If you are new to this blog series or if you haven't heard about Kubernetes or System Automation before, I would recommend reading my first article to get started with containerization in general and where you can also find pointers to subsequent articles in the series.

Common goals

Both, Kubernetes and System Automation provide high availability, scalability and a declarative operations model for the workloads they are responsible for. However, their approaches are different.

The following table highlights similar terms and attributes of Kubernetes and System Automation.

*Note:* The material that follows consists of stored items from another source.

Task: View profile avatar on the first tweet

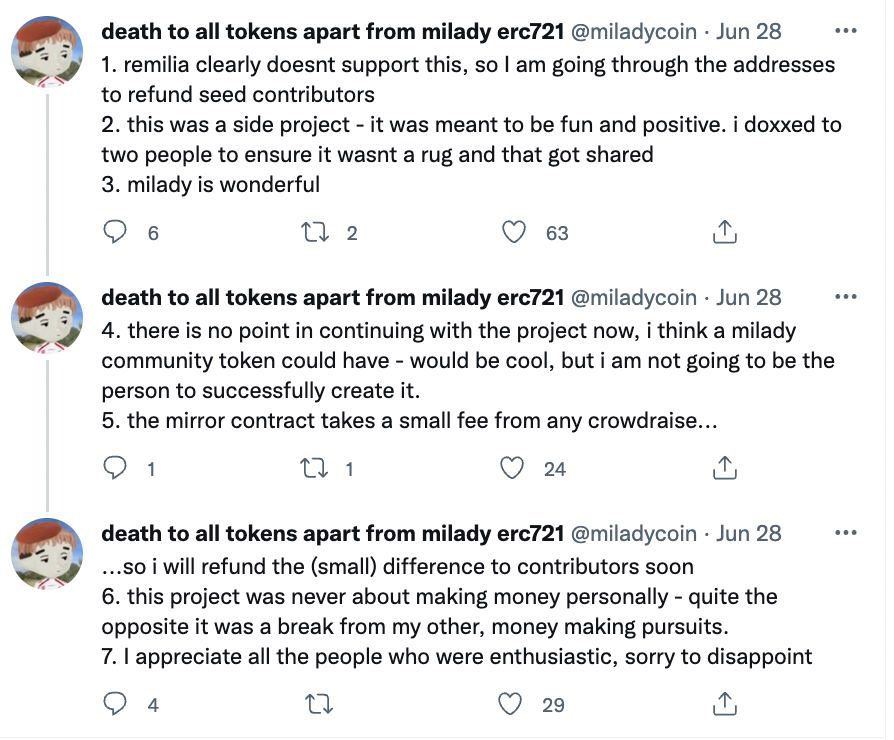Action: pyautogui.click(x=47, y=52)
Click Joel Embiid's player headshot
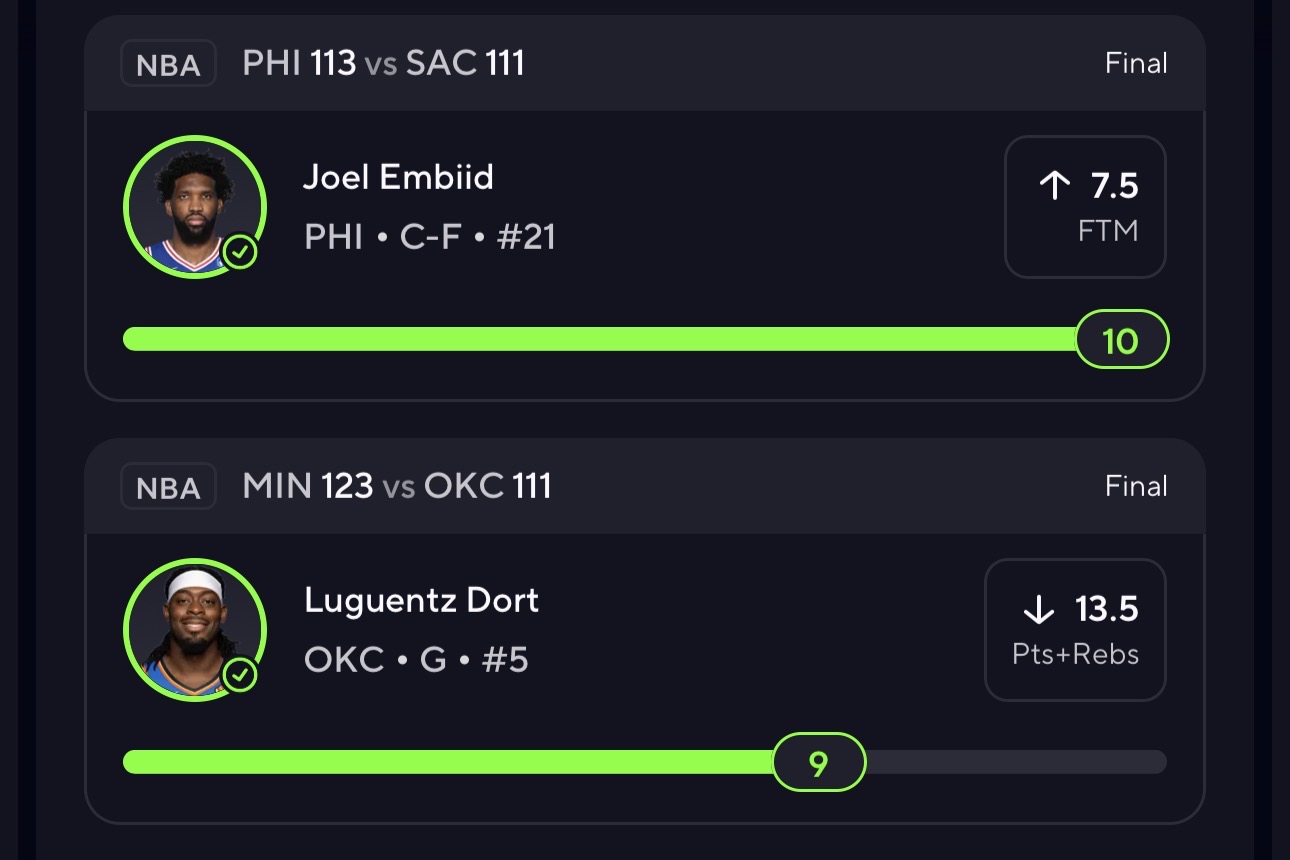 tap(194, 205)
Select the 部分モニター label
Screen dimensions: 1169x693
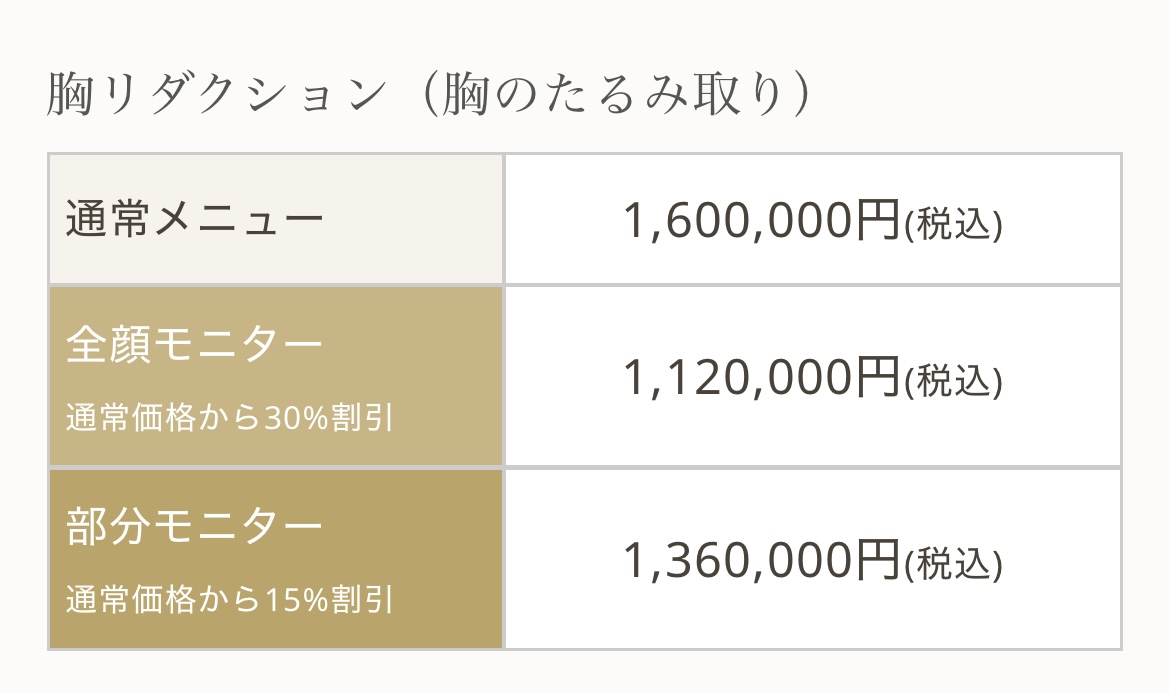click(x=195, y=527)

Kubernetes deploys Pods within a cluster of nodes, specifically worker nodes. We leave the control-plane out of the comparison for this. Each Pod represents an instance of an application, for example a front-end webserver. It is the Kubernetes scheduler's task to determine which node is selected for deploying a Pod. In a first step, the scheduler determines the list of feasible nodes that meet specific scheduling requirements. An example could be that a node meets specific hardware features such as a GPU. In another example, a Pod may only be scheduled on a node where specific infrastructure services are running.

In a second step, the scheduler scores all feasible nodes to determine the node that is best suited for Pod placement. The scoring depends, for instance, on resource requirements or whether the container images are already available on a node. There is a lot more to say on the scheduler, but I keep that for a later article.

System Automation in contrast starts and stops resources on z/OS systems within a z/OS sysplex. A resource can be a single application, like a started task, for which System Automation uses the type APL. But it could also be a group comprising other resources. In this case, System Automation offers the type application group, or APG in short. All the resources controlled by System Automation and the relationships among each other are pre-defined in the automation policy.

One of the most important goals of System Automation is to ensure high availability. When a z/OS system is loaded initially (mainframers say IPLed), the resources need to be started as fast as possible in the right order to ensure that batch processing or online transaction processing can take place for the lines of business. Hence, System Automation uses "available" as the default desired status of any resource.

The counterpart of Kubernetes' scheduler is the System Automation Manager. It knows about each resource's status at any given time and determines what action needs to happen next by evaluating current status, constraints, conditions and relationships. An action is then sent as an order to the System Automation Agent who is responsible for the actual start or stop of that resource.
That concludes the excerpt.